De mariage, Christelle Raynal n'en propose qu'un, mais elle offre plusieurs possibilités, en rejouant les mêmes scènes avec un plan de table différent. Si vous n'avez jamais fréquenté une noce, vous ne savez pas l'angoisse que l'on a de se retrouver à côté de la vieille tante Léonce sourde comme un pot, ou de ce raseur de Germain, le cousin moi-je-sais-tout. Quand il suffit juste de se glisser dans la salle du banquet pendant que tout le monde prend l'apéro sur la terrasse et de changer quelques cartons de places.
« Je suis une fan absolue de l'effet papillon, comme dans « Un jour sans fin » (de Harold Ramis, 1993, ndlr). C'est un genre de narration que j'aime. J'ai écrit le film que je voulais aller voir ». Et de préciser : « Un mariage c'est un terrain de jeu incroyable ». A chaque nouvelle table « on peut inventer. Chaque personnage évolue en bien ou en mal selon la personne qui se trouve à côté de lui ». Le propre d'un acteur n'est-il pas « de se laisser surprendre ».
Un tournage de trois semaines, avec des acteurs aguerris à cet exercice, Elsa Zylberstein, Franck Dubosc, Audrey Lamy, Arié Elmaleh... « Le tournage pompe une énergie de fou, reconnaît Chrystelle Raynal. Les acteurs ont très vite déposé les armes et se sont laissés porter ». Il est vrai que même si c'est premier long métrage de fiction, Christelle Raynal à l'habitude des plateaux de tournage de publicités, celle de la Croix-Rouge avec Adriana Karembeu entre autres. « On m'avait prévenu : tu choisis bien ton équipe technique parce que toute ta concentration doit porter sur les comédiens. Tu vas être maîtresse d'école tu ne peux pas imaginer. Tu vas être bombardée de questions toute la journée. Ben oui, les acteurs sont des gens très inquiets, c'est normal, ce sont eux qui sont à l'écran. Et quand un acteur n'est pas bien à cause d'un détail, il faut gérer ce détail. J'ai fait en sorte que les gens s'entendent bien. Si je fais du cinéma, que ce soit une aventure humaine.

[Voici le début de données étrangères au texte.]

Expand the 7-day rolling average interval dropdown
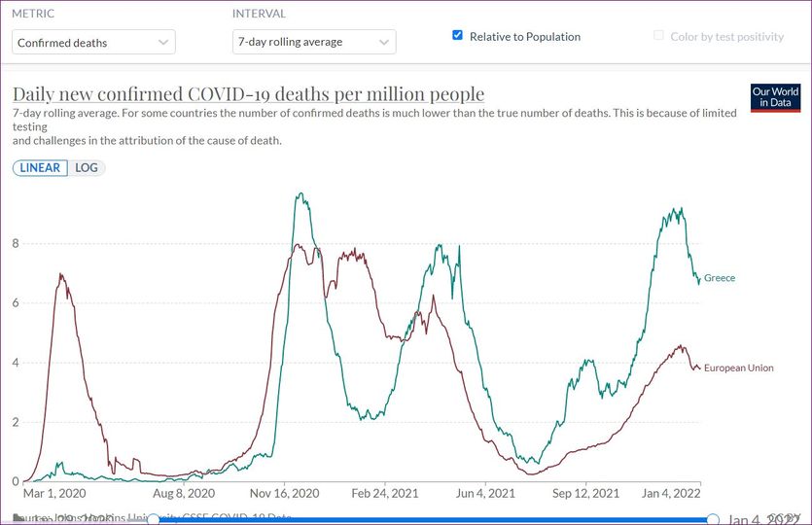(x=314, y=43)
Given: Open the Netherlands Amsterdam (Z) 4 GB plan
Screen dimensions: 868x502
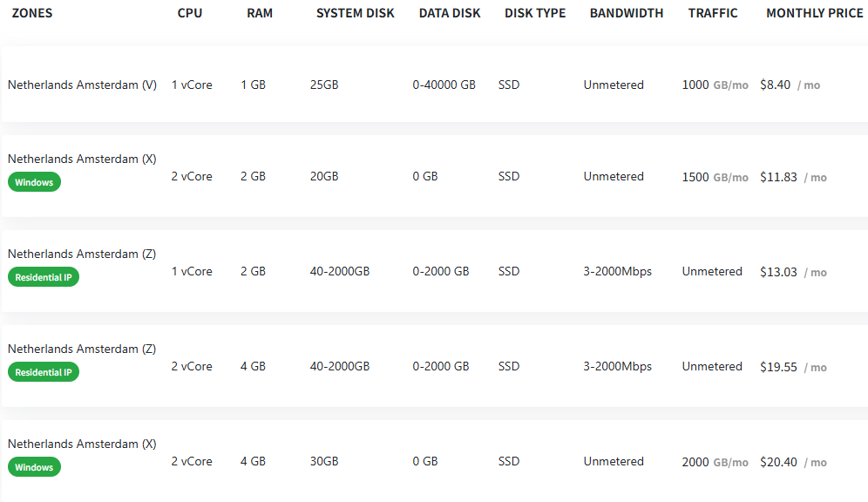Looking at the screenshot, I should [435, 366].
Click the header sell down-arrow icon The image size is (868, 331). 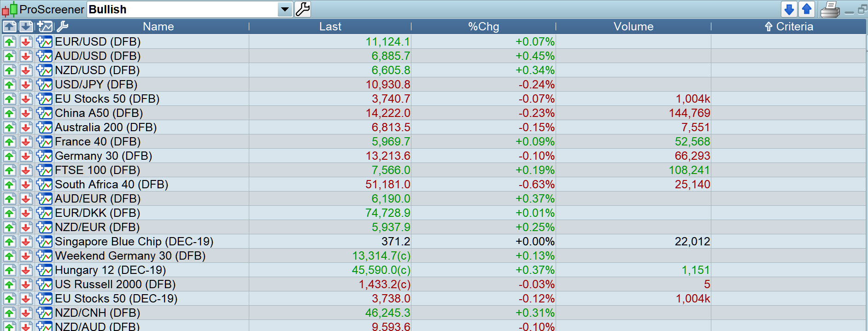[x=26, y=27]
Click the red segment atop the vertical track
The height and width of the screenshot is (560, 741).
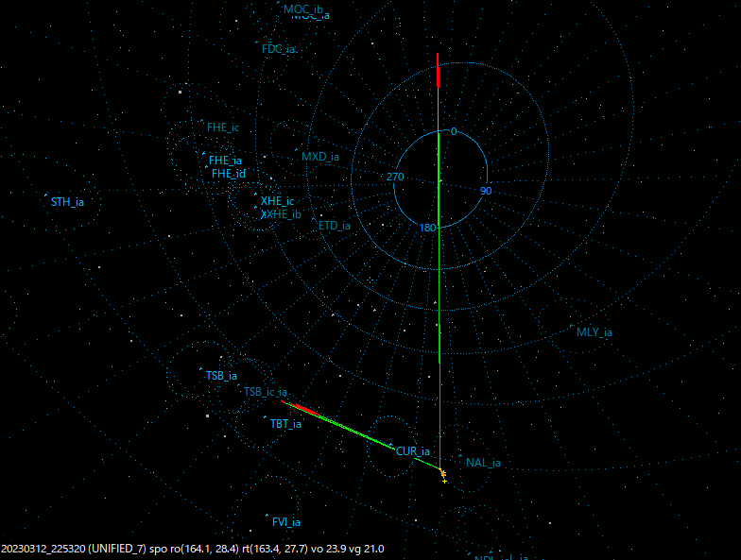(x=438, y=71)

Personne ne me connaissait. J'ai cherché à créer une famille d'un nouveau genre ».
« Plan de table » trouvera sa place dans la longue liste des mariages au cinéma, pas très loin d'ailleurs de « Mariages » de Valérie Guignabodet autre film choral. « C'est un film qui s'amuse avec le destin, comme si la vie nous donnait une chance trois fois de suite » dit encore Chrystelle Raynal. Pressée d'expliquer ce qu'elle aime dans le cinéma, elle lâche : « J'aime le chaud et le froid, le drôle et le pathétique, le ciné populaire et le cinéma d'auteur, Elsa et Franck ». Ça tombe bien, nous aussi !
Richard Pevny

15:25 Publié dans Critique, Film | Lien permanent | Commentaires (0)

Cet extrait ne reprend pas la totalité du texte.